King Zaal had tried to warn him; he’d begged Kamran to see how Alizeh was tethered to the prophecy, to the end of Zaal’s life—and only now that his grandfather was dead did Kamran understand the magnitude of his own folly. Every foolish word he’d spoken in her defense—every stupid, childish action he’d taken to protect her—

Without warning, Cyrus laughed.

Kamran looked up; the southern king appeared pale and disordered. From where he knelt, Kamran could not see Alizeh’s face; he saw only the horror in Cyrus’s eyes as he looked her over. The young man had killed his own father for the throne of Tulan; he’d newly murdered King Zaal, the ruler of the greatest empire on earth; he would’ve killed Kamran, too, had he been granted but a moment more to accomplish the task. Now the copper-headed tyrant steadied himself slowly, blood seeping from his lips, smeared across his chin. Of all the adversaries they might’ve encountered, it seemed they’d both been cowed by the poor, gentle servant of Baz House.

“Damn the devil to hell,” the Tulanian king said quietly. “He didn’t tell me you were a Jinn.”

“Who?” Alizeh demanded.

“Our mutual friend.”

“Hazan?”

Kamran recoiled. He’d not been prepared for the blow of yet another betrayal, and the impact of that single word lanced through his body with a ruthlessness against which he had no defense. That she was somehow allied with Cyrus was torture enough—but that she’d gone behind his back with Hazan?

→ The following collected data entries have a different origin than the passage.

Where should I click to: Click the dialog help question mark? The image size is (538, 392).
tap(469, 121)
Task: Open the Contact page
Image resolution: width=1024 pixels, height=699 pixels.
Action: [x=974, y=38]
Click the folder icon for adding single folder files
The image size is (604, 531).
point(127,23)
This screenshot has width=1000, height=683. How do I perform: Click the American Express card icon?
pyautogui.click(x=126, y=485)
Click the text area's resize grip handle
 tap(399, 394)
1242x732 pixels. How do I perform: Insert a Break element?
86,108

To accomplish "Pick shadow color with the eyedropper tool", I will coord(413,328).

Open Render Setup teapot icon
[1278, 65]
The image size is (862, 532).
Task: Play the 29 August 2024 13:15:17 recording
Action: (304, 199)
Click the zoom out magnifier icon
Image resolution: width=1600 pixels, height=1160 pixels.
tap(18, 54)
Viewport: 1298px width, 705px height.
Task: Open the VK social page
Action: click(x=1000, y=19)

This was more than he could bear.

She’d playacted at fear and innocence, had outmaneuvered him at every turn, and worst of all—worst of all—he had fallen, madly, for her manipulations. In all the time he’d known her, Alizeh had clung to her snoda, fighting to hide her identity even in the midst of a rainstorm; now she stood unmasked before a sea of nobles, glowering at the formidable sovereign of a neighboring nation, declaring herself to the world.